# Research Plan

## Problem

Large Language Models (LLMs) are increasingly deployed in high-stakes applications such as autonomous systems, computer task automation, and ML experimentation. In these critical use cases, it is essential to predict whether an LLM will succeed on a specific task instance (prompt) before executing subsequent actions. While "assessors" - independent modules that predict AI system performance on individual instances - have been developed, they typically require evaluating each new LLM on sufficiently many instances to achieve reliable predictions.

The rapid proliferation of new LLM versions, with providers frequently retiring old models and releasing new ones, creates a significant cost burden when building LLM-specific assessors. Meanwhile, generic assessors that work across different LLMs typically rely on system features like parameter counts or training data statistics, which are often unavailable for proprietary models and not standardized across different LLM families.

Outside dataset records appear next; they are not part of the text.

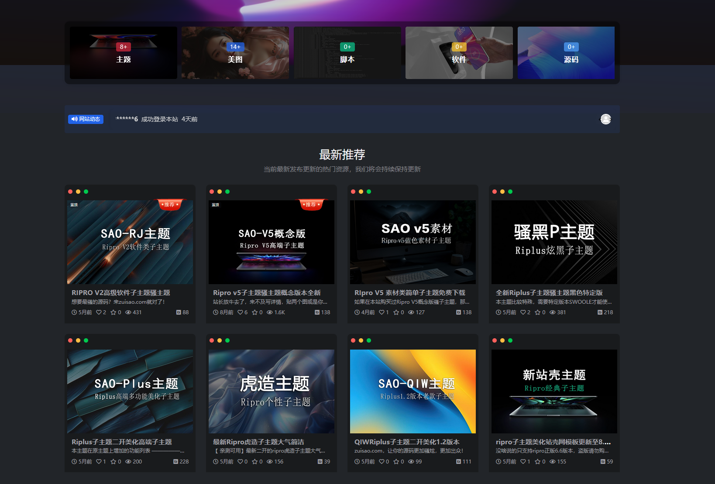Open the 主题 category tile
This screenshot has height=484, width=715.
tap(124, 53)
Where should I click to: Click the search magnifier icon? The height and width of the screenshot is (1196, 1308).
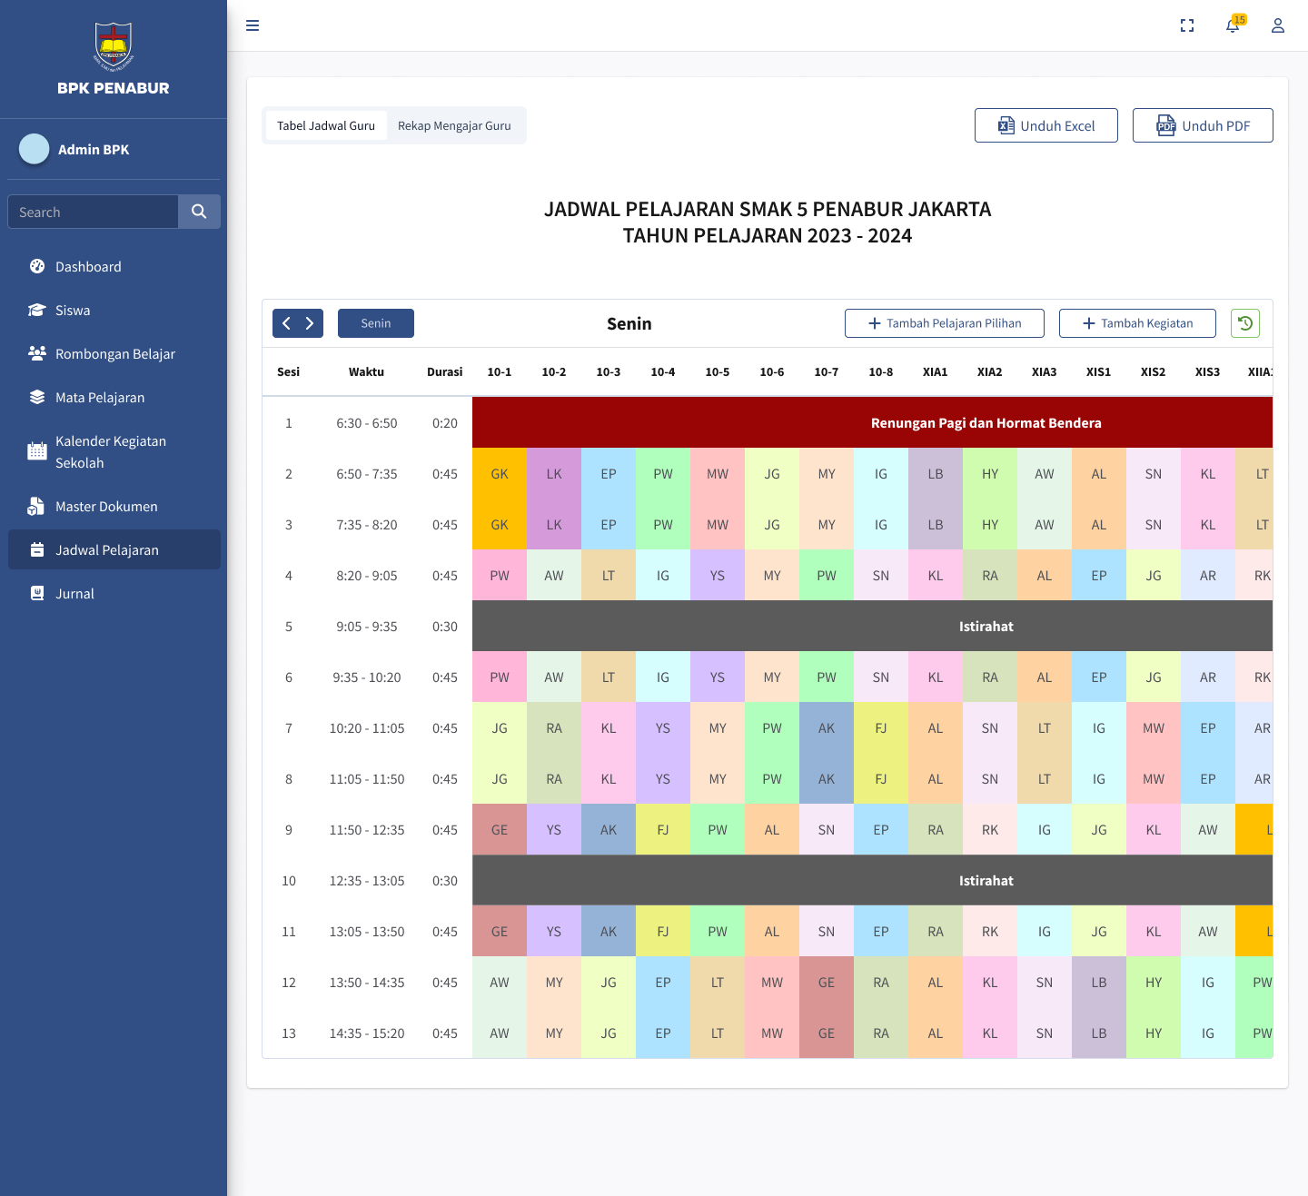click(x=199, y=212)
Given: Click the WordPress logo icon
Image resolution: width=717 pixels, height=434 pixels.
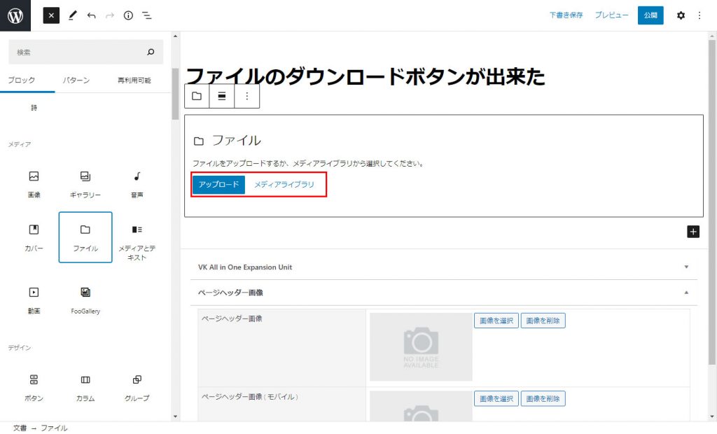Looking at the screenshot, I should [15, 15].
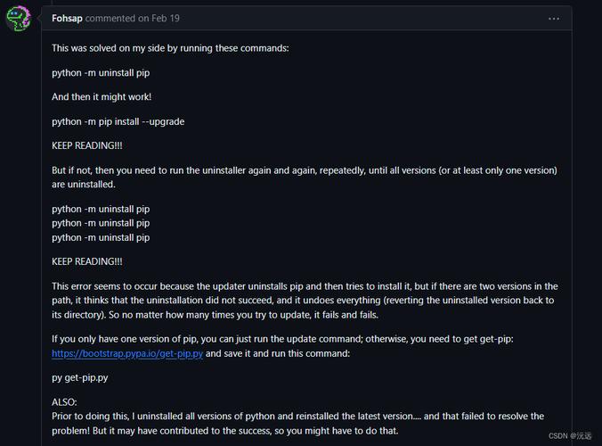The width and height of the screenshot is (602, 446).
Task: Follow the bootstrap.pypa.io/get-pip.py link
Action: coord(127,353)
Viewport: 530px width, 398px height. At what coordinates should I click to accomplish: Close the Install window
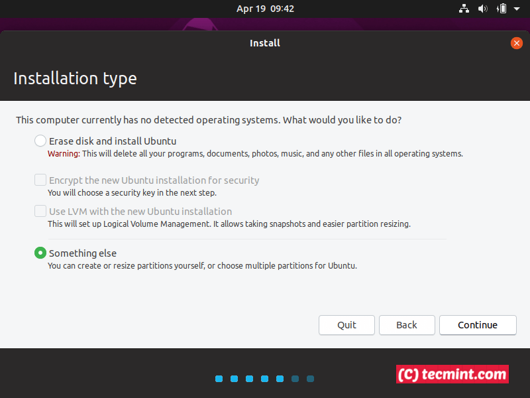pos(517,43)
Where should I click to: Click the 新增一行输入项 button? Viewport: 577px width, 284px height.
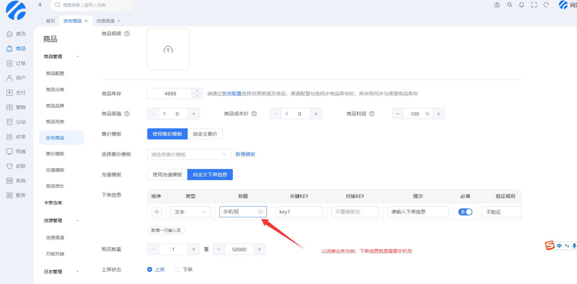tap(166, 230)
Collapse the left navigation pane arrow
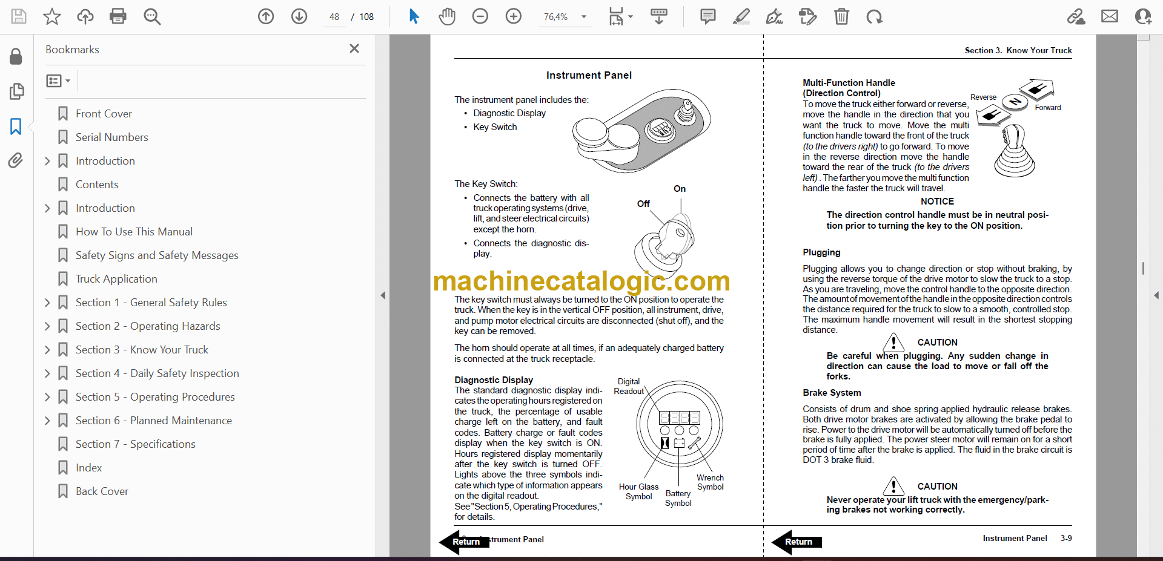The image size is (1163, 561). [383, 295]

We hypothesize that we can combine evaluation information across multiple LLMs to predict the performance of a new LLM on novel instances by characterizing each LLM through its performance on a small set of reference instances, rather than relying on unavailable architectural or training details.

## Method

We propose a framework that builds a "generic assessor" capable of predicting any LLM's performance on individual instances using only the LLM's performance on a small reference set and intrinsic features of the target instance.

Our approach consists of three main components:

1. **Reference Instance Selection**: From existing evaluation datasets, we will extract a small set of representative reference instances using various selection methods including K-means clustering, Factor Analysis, and Item Response Theory (IRT). We will test these against random selection baselines.

2. **LLM Characterization**: Instead of using unavailable architectural features, we will characterize each LLM by its binary success vector on the reference instances, creating observational features that capture LLM behavior.

3. **Generic Assessor Training**: We will train a classifier that takes as input both instance-intrinsic features (such as text embeddings) and LLM-specific performance vectors on reference instances. The assessor will predict binary correctness scores for LLM-instance pairs.

For instance features, we will test various text representations including OpenAI embeddings, Word2Vec, FastText, and n-gram frequencies. For the classifier, we will experiment with logistic regression (with L1 and L2 penalties) and XGBoost.

## Experiment Design

We will conduct experiments on two dataset collections:

1. **HELM-Lite**: A subset of scenarios with binary performance metrics, containing 4,285 instances across 6 scenarios, with results available for 30 LLMs from different providers.

2. **KindsOfReasoning**: A new collection we will create comprising 22 existing reasoning datasets (37,529 instances total) covering logical, common sense, inductive, deductive, abductive, counterfactual, causal, analogical, spatial, and arithmetic reasoning. We will evaluate all instruction-tuned OpenAI models from text-ada-001 to gpt-4-0125-preview.

Our experimental design includes:

**Data Splits**: We will create train/validation/test splits for both instances (56%/14%/30%) and LLMs, ensuring test LLMs are substantially different from training LLMs (e.g., different providers or model families).

**Baseline Comparisons**: We will compare our generic assessor against:
- LLM-specific assessors trained on full evaluation data
- Random reference instance selection
- Assessors using only reference instance performance
- Assessors using only pooled training data without LLM-specific features

**Evaluation Metrics**: We will use Area Under the Curve (AUC) as our primary metric, as it allows comparison across different scenarios and class distributions while being insensitive to monotonic transformations.

**Ablation Studies**: We will systematically test different numbers of reference instances (30, 100, 300, 1000) and various combinations of instance features, reference selection methods, and base classifiers.

**Out-of-Distribution Testing**: We will evaluate robustness by creating OOD splits where test datasets come from different reasoning types or domains than training data.

The experiments will determine the minimum number of reference instances needed for effective prediction, identify the most informative instance features and selection methods, and assess the generalizability of our approach across different LLM families and task distributions.